• _Assignment_: From the first line to the last, repeat the data below exactly.

Dataset excerpts
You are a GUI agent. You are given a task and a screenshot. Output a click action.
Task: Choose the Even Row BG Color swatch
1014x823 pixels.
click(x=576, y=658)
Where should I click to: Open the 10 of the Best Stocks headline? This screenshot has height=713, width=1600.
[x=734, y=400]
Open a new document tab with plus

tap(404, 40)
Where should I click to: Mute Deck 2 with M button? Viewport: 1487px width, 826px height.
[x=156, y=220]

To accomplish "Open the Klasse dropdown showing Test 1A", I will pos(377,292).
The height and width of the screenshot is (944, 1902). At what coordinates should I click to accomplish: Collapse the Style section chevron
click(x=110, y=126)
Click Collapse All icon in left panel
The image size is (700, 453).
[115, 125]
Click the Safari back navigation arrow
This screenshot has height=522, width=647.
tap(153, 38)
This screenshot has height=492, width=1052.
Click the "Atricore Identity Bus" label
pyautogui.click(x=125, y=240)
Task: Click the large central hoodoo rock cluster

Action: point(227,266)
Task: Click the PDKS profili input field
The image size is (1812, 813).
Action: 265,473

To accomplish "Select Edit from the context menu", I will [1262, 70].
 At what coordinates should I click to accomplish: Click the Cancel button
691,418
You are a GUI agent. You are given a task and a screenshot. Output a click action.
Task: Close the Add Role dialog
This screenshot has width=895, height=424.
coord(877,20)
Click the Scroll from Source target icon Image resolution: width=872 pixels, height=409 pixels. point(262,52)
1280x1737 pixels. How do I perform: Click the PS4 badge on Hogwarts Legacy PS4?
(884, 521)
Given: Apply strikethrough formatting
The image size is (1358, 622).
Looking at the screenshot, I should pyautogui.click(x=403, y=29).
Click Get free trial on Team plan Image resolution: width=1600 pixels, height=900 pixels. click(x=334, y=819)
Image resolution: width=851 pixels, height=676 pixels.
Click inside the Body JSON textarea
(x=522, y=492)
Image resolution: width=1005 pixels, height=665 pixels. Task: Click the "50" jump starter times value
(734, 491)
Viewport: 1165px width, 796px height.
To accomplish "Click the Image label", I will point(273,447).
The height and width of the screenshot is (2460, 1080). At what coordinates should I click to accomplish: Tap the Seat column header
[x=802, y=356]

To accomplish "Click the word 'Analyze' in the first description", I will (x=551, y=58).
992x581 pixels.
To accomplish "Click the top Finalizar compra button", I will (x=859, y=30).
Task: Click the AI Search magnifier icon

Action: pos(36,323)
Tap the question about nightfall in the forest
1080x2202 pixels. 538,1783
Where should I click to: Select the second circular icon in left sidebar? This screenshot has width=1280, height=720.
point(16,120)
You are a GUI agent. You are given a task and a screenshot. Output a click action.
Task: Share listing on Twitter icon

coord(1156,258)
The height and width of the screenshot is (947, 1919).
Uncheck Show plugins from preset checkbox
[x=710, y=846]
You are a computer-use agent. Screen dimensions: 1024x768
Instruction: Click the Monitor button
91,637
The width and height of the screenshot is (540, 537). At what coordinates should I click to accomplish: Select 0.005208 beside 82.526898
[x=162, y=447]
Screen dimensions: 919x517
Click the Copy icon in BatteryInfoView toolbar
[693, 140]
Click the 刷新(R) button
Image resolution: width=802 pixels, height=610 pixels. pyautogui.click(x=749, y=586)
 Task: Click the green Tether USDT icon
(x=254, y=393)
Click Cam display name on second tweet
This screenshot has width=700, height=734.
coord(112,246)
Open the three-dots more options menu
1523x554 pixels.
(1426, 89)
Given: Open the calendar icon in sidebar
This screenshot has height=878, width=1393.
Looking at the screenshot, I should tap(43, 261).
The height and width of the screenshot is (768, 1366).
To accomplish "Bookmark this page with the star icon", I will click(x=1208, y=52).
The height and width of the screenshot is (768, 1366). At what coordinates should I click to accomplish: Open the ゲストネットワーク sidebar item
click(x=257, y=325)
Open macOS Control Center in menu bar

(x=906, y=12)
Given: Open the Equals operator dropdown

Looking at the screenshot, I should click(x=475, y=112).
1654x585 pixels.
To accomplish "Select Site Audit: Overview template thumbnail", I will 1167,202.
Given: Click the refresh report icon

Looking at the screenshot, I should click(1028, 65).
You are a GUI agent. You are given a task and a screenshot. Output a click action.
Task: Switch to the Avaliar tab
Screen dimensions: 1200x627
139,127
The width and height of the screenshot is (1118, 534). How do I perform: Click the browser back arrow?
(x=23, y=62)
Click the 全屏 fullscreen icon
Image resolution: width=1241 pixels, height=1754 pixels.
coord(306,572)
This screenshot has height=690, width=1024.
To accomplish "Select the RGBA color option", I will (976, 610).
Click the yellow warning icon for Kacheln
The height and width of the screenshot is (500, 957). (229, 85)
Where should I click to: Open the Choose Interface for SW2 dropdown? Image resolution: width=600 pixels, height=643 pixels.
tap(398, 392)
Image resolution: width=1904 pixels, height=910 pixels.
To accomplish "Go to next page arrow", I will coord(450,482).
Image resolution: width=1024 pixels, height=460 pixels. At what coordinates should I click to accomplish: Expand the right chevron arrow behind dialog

• _Exercise answer_:
You are a GUI agent. You are given a task and a screenshot. Output a click action.
Task: Choose the Even Row BG Color swatch
1014x823 pixels.
click(x=576, y=658)
Where should I click to: Open the 10 of the Best Stocks headline? This screenshot has height=713, width=1600.
[x=734, y=400]
Open a new document tab with plus

tap(404, 40)
Where should I click to: Mute Deck 2 with M button? Viewport: 1487px width, 826px height.
[x=156, y=220]

To accomplish "Open the Klasse dropdown showing Test 1A", I will pos(377,292).
The height and width of the screenshot is (944, 1902). At what coordinates should I click to accomplish: Collapse the Style section chevron
click(x=110, y=126)
Click Collapse All icon in left panel
The image size is (700, 453).
[115, 125]
Click the Safari back navigation arrow
This screenshot has height=522, width=647.
tap(153, 38)
This screenshot has height=492, width=1052.
Click the "Atricore Identity Bus" label
pyautogui.click(x=125, y=240)
Task: Click the large central hoodoo rock cluster

Action: point(227,266)
Task: Click the PDKS profili input field
The image size is (1812, 813).
Action: 265,473

To accomplish "Select Edit from the context menu", I will [1262, 70].
 At what coordinates should I click to accomplish: Click the Cancel button
691,418
You are a GUI agent. You are given a task and a screenshot. Output a click action.
Task: Close the Add Role dialog
This screenshot has width=895, height=424.
coord(877,20)
Click the Scroll from Source target icon Image resolution: width=872 pixels, height=409 pixels. point(262,52)
1280x1737 pixels. How do I perform: Click the PS4 badge on Hogwarts Legacy PS4?
(884, 521)
Given: Apply strikethrough formatting
The image size is (1358, 622).
Looking at the screenshot, I should pyautogui.click(x=403, y=29).
Click Get free trial on Team plan Image resolution: width=1600 pixels, height=900 pixels. click(x=334, y=819)
Image resolution: width=851 pixels, height=676 pixels.
Click inside the Body JSON textarea
(x=522, y=492)
Image resolution: width=1005 pixels, height=665 pixels. Task: Click the "50" jump starter times value
(734, 491)
Viewport: 1165px width, 796px height.
To accomplish "Click the Image label", I will point(273,447).
The height and width of the screenshot is (2460, 1080). At what coordinates should I click to accomplish: Tap the Seat column header
[x=802, y=356]

To accomplish "Click the word 'Analyze' in the first description", I will (x=551, y=58).
992x581 pixels.
To accomplish "Click the top Finalizar compra button", I will (x=859, y=30).
Task: Click the AI Search magnifier icon

Action: pos(36,323)
Tap the question about nightfall in the forest
1080x2202 pixels. 538,1783
Where should I click to: Select the second circular icon in left sidebar? This screenshot has width=1280, height=720.
point(16,120)
You are a GUI agent. You are given a task and a screenshot. Output a click action.
Task: Share listing on Twitter icon

coord(1156,258)
The height and width of the screenshot is (947, 1919).
Uncheck Show plugins from preset checkbox
[x=710, y=846]
You are a computer-use agent. Screen dimensions: 1024x768
Instruction: Click the Monitor button
91,637
The width and height of the screenshot is (540, 537). At what coordinates should I click to accomplish: Select 0.005208 beside 82.526898
[x=162, y=447]
Screen dimensions: 919x517
Click the Copy icon in BatteryInfoView toolbar
[693, 140]
Click the 刷新(R) button
Image resolution: width=802 pixels, height=610 pixels. pyautogui.click(x=749, y=586)
 Task: Click the green Tether USDT icon
(x=254, y=393)
Click Cam display name on second tweet
This screenshot has width=700, height=734.
coord(112,246)
Open the three-dots more options menu
1523x554 pixels.
(1426, 89)
Given: Open the calendar icon in sidebar
This screenshot has height=878, width=1393.
Looking at the screenshot, I should tap(43, 261).
The height and width of the screenshot is (768, 1366).
To accomplish "Bookmark this page with the star icon", I will click(x=1208, y=52).
The height and width of the screenshot is (768, 1366). At what coordinates should I click to accomplish: Open the ゲストネットワーク sidebar item
click(x=257, y=325)
Open macOS Control Center in menu bar

(x=906, y=12)
Given: Open the Equals operator dropdown

Looking at the screenshot, I should click(x=475, y=112).
1654x585 pixels.
To accomplish "Select Site Audit: Overview template thumbnail", I will 1167,202.
Given: Click the refresh report icon

Looking at the screenshot, I should click(1028, 65).
You are a GUI agent. You are given a task and a screenshot. Output a click action.
Task: Switch to the Avaliar tab
Screen dimensions: 1200x627
139,127
The width and height of the screenshot is (1118, 534). How do I perform: Click the browser back arrow?
(x=23, y=62)
Click the 全屏 fullscreen icon
Image resolution: width=1241 pixels, height=1754 pixels.
coord(306,572)
This screenshot has height=690, width=1024.
To accomplish "Select the RGBA color option", I will (976, 610).
Click the yellow warning icon for Kacheln
The height and width of the screenshot is (500, 957). (229, 85)
Where should I click to: Open the Choose Interface for SW2 dropdown? Image resolution: width=600 pixels, height=643 pixels.
tap(398, 392)
Image resolution: width=1904 pixels, height=910 pixels.
To accomplish "Go to next page arrow", I will coord(450,482).
Image resolution: width=1024 pixels, height=460 pixels. At what coordinates should I click to accomplish: Expand the right chevron arrow behind dialog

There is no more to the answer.